@Br0BOLE the Delaunay triangulation takes a set of points as input and a set of indices of points marking the boundary. By default we only use the boundary points of polygons, leading to the triangles illustrated above.
If you need triangles with better angles, you can insert more points in the list. Below is a helper function that samples points inside the polygonal area according to a minimum distance, and then calls the underlying Delaunay routine to create the mesh:
using Meshes
using Unitful
import DelaunayTriangulation as DT
# alpha is the minimum distance between points
function mydiscretize(poly::Polygon, α=0.05)
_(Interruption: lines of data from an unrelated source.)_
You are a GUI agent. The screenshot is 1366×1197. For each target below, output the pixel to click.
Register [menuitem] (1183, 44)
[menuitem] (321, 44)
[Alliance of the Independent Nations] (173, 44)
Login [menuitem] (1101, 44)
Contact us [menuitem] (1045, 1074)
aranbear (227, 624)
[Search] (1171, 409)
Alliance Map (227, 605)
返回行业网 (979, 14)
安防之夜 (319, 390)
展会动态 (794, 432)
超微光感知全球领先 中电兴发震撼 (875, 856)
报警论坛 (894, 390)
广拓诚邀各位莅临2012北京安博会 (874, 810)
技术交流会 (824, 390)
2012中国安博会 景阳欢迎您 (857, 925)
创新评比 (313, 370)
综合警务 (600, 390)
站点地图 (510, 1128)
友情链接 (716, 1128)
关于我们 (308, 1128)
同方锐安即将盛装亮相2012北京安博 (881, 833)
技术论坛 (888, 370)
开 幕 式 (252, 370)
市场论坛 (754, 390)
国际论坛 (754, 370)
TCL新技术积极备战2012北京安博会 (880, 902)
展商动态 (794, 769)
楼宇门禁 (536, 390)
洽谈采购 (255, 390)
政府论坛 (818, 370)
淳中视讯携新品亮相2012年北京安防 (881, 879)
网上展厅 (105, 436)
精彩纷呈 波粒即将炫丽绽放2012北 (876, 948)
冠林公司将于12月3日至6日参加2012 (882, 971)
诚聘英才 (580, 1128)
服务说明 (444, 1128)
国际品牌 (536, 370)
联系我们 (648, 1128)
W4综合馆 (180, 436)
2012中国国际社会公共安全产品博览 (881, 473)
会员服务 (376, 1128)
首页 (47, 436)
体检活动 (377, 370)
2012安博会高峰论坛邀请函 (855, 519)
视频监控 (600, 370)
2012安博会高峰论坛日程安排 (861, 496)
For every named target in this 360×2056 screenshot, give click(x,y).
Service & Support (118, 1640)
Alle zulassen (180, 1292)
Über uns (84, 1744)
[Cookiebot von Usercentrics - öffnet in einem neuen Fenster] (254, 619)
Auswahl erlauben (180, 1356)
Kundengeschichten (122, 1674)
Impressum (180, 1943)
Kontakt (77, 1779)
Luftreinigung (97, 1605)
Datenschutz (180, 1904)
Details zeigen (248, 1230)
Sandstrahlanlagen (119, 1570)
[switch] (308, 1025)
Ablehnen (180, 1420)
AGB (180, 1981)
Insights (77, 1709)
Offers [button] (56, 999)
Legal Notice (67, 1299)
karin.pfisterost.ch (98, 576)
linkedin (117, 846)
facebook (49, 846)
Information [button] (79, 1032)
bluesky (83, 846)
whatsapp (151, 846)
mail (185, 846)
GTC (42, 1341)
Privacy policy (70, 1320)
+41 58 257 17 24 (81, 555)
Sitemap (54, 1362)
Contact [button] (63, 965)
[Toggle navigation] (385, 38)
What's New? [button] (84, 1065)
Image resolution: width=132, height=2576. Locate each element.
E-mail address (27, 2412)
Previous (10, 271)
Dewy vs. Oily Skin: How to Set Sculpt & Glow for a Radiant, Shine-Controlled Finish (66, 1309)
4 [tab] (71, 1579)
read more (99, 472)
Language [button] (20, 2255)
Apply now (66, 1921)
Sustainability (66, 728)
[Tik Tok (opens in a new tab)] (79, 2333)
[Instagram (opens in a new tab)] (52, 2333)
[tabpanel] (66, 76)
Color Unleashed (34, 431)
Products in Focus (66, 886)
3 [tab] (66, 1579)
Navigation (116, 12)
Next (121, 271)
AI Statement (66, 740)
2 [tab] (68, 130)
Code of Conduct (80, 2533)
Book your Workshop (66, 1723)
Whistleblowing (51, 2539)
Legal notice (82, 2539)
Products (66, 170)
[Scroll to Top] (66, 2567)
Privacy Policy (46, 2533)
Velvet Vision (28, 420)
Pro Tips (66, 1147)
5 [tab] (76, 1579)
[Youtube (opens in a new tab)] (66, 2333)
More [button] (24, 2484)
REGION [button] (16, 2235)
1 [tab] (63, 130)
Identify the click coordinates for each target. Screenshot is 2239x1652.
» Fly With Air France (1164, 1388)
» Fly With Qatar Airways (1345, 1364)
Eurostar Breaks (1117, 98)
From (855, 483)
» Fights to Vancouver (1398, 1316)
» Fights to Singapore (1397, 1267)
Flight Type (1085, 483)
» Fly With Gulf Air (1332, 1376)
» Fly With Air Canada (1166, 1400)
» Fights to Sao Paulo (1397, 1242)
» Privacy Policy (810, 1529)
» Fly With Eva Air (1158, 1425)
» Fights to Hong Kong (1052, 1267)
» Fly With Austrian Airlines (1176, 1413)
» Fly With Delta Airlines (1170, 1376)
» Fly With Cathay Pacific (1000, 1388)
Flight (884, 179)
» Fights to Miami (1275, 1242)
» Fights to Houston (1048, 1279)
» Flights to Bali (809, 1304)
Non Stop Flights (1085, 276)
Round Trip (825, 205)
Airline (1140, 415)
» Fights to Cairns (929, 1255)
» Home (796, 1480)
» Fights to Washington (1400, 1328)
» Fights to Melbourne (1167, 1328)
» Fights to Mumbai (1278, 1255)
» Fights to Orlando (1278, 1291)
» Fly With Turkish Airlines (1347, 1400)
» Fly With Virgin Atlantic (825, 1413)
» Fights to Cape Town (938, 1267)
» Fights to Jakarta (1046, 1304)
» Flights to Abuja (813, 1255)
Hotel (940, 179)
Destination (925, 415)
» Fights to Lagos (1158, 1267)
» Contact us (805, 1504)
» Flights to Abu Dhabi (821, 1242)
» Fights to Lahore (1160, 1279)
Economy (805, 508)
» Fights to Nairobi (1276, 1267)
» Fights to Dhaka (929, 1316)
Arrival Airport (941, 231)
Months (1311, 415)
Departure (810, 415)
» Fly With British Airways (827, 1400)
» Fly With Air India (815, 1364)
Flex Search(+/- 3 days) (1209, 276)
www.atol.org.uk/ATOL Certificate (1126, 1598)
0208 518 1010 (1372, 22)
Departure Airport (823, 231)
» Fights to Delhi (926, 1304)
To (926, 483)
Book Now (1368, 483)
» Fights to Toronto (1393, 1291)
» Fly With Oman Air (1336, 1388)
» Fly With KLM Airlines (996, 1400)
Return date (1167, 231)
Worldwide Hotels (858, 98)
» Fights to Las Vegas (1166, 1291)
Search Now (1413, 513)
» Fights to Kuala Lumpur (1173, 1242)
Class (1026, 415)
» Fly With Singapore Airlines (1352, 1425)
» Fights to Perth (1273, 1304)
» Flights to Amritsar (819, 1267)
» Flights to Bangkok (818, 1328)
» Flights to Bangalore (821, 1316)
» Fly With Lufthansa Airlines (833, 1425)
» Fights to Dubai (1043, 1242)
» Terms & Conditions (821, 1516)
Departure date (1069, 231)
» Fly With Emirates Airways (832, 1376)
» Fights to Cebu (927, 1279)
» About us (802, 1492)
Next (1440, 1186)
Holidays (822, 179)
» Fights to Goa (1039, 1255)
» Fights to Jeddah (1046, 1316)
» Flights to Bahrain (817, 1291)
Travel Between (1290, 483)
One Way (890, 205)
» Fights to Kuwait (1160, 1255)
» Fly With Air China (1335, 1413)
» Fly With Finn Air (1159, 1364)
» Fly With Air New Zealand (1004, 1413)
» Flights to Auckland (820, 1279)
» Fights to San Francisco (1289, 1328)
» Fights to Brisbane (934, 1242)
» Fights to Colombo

verts = map(rings(poly)) do ring
collect(eachvertex(ring))
end
offset = 0
bverts = [[Int[]] for _ in 1:length(verts)]
for i in 1:length(verts)
nverts = length(verts[i])
bverts[i][1] = [(offset + 1):(offset + nverts); (offset + 1)]
offset += nverts
end
points1 = reduce(vcat, verts)
points2 = sample(poly, MinDistanceSampling(α)) |> collect
points = [points1; points2]
coords = map(p -> ustrip.(to(p)), points)
triang = DT.triangulate(coords, boundary_nodes=bverts)
connec = connect.(DT.each_solid_triangle(triang))
SimpleMesh(points, connec)
end
m = mydiscretize(p, 0.05)
viz(m, showsegments=true)
This function is a workaround. We will try to find the time to incorporate this function into our Meshes.jl machinery to faciliate the lives of end-users.
The downside of the above implementation is that it relies on another discretization of the geometry to sample points in the interior. We can do better with primitive geometries like balls, sphere, etc.
I ran the example with the same polygon p of my previous comment above.